Stillwater Mining Co.
Nine days after his ruling in Columbia Pipeline, Vice Chancellor Laster again found the deal price was the most reliable indicator of fair value in a statutory appraisal case involving a publicly traded mining company. The Court of Chancery’s analysis in Columbia Pipeline served as a template for this case, but the court burrowed even deeper into legal issues related to the sale process and discussed in detail the party experts’ testimony on the validity of the trading price. Here, as in Columbia Pipeline, the court declined to engage with the experts’ discounted cash flow analyses.
Metal price and company value related
The litigation arose out of the sale of Stillwater Mining Co. (Stillwater) to the respondent, Sibanye Gold Ltd. (Sibanye). Stillwater primarily produced palladium and platinum, and its valuation was closely linked to the prices of these metals. The driving force behind the sale to Sibanye was Stillwater’s CEO. The contested merger closed in May 2017.
The court explained that the reliability of the deal price hinged on the integrity of the sale process. The court allowed that the presigning sale process was imperfect. The petitioners showed that the CEO had personal reasons for pursuing this sale and was singularly focused on a deal with Sibanye; he entered negotiations with Sibanye without timely informing the board, developed a pricing metric without the board’s knowledge, and organized a multiday site visit by Sibanye without cuing the board. Once in the loop, the board failed to perform meaningful oversight. But the court also found that there was a post-signing market check, which, even if rushed and conducted against the backdrop of numerous deal protections, was effective. No bidder emerged.

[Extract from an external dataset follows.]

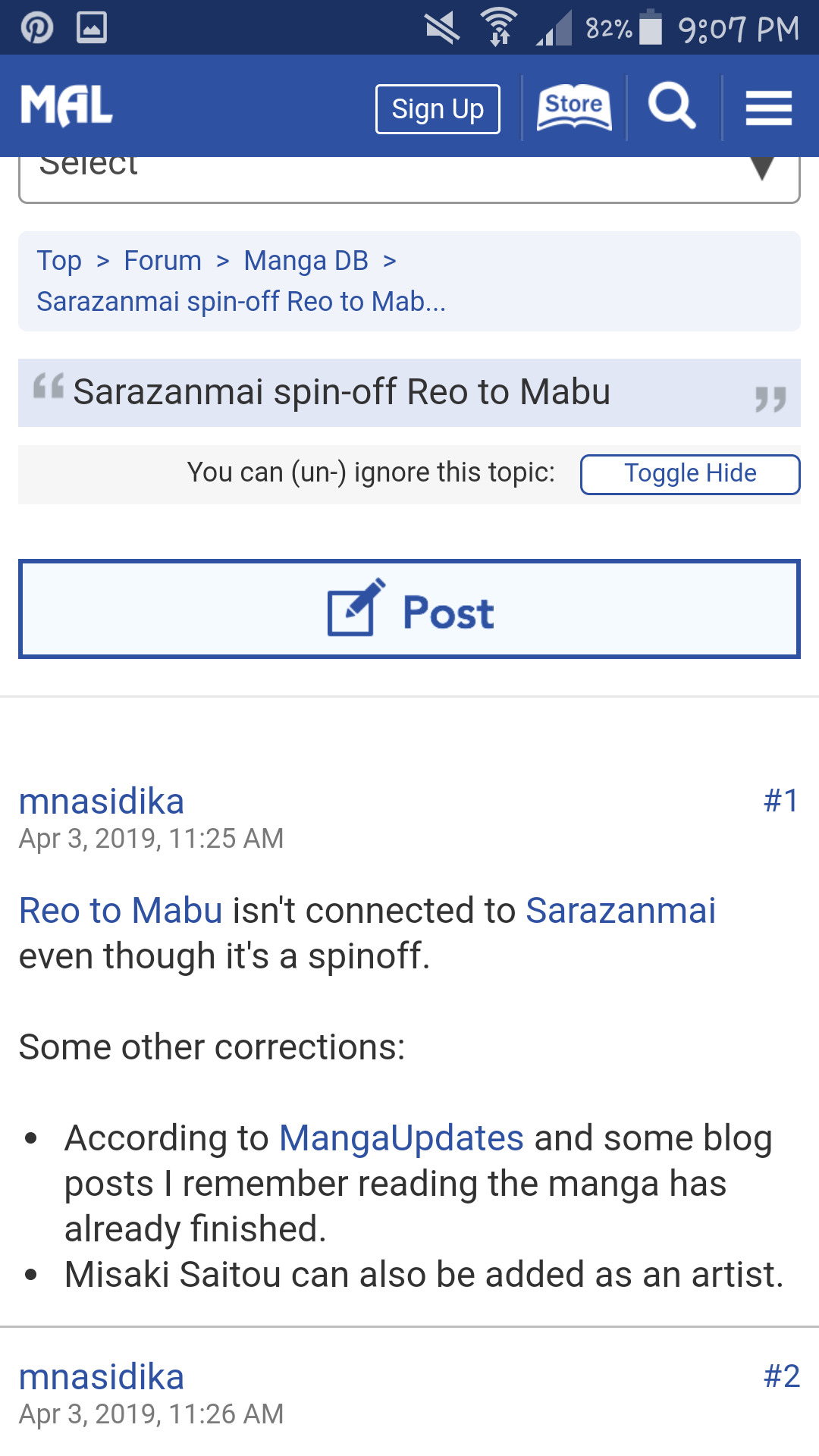819x1456 pixels.
Task: Toggle Hide for this topic
Action: click(689, 474)
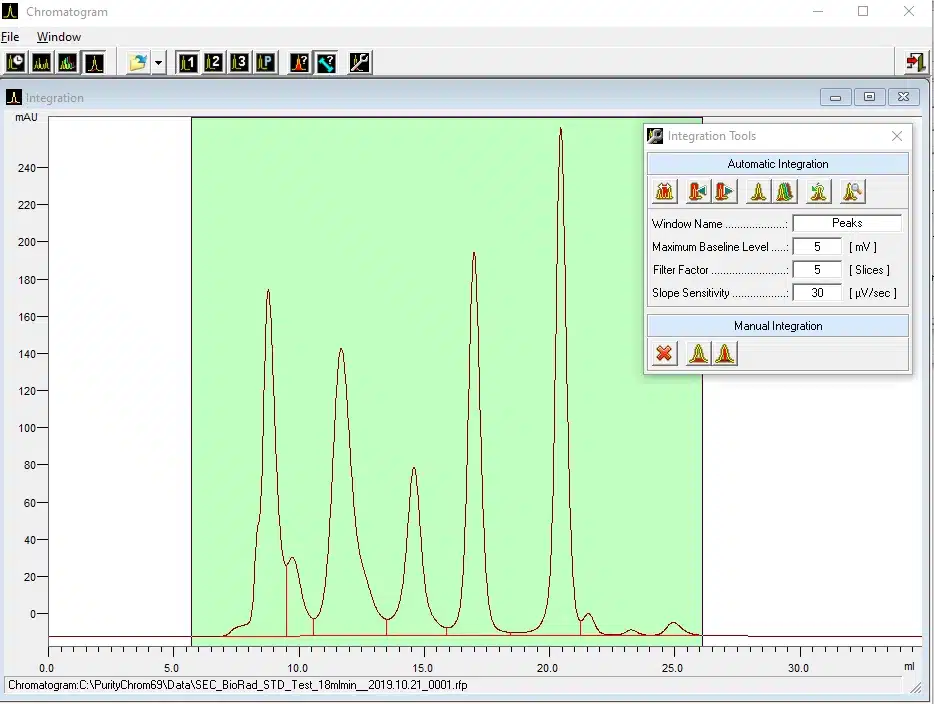
Task: Click the 'P' chromatogram toolbar icon
Action: tap(265, 62)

In assessing the specific facts, the court explored a broader issue: whether the deal price can be a reliable indicator of fair value where the seller pursues a single-bidder strategy in the presigning stage but allows for a post-signing market check. The court acknowledged that the state Supreme Court had not examined this question in the appraisal context. But the court found guidance in the Supreme Court’s enhanced scrutiny jurisprudence that applies in breach of fiduciary duty cases. The court noted that commentators on Delaware case law have noted the deal price will provide evidence of fair value in an appraisal proceeding that features a publicly traded company if the sale process would satisfy the enhanced scrutiny standard in a fiduciary challenge. In addition, the court considered the facts underlying the Delaware Supreme Court decisions in DFC Global, Dell, and Aruba. Recognizing that not all cases “are squarely on point,” the Court of Chancery proposed that a single-bidder process may produce a reliable deal price if the merger agreement allowed for a passive post-signing market check and no other factors undermined the sale process.
This was the case here, the court concluded, endorsing the deal price. No one argued in favor of an adjustment for synergies, but the court suggested that the petitioner could have, but did not, argue for an upward adjustment to the deal price due to an increase in the company’s value between the date of announcing and closing the merger because of an increase in the value of the metals Stillwater produced. The petitioners’ expert did make a related argument in favor of adjusting the trading price upward, but this argument went nowhere, since the court found the trading price was a less reliable indicator of fair value than the deal price.
The deal price, and the company’s fair value on the closing of the merger, was $18 per share, the court found.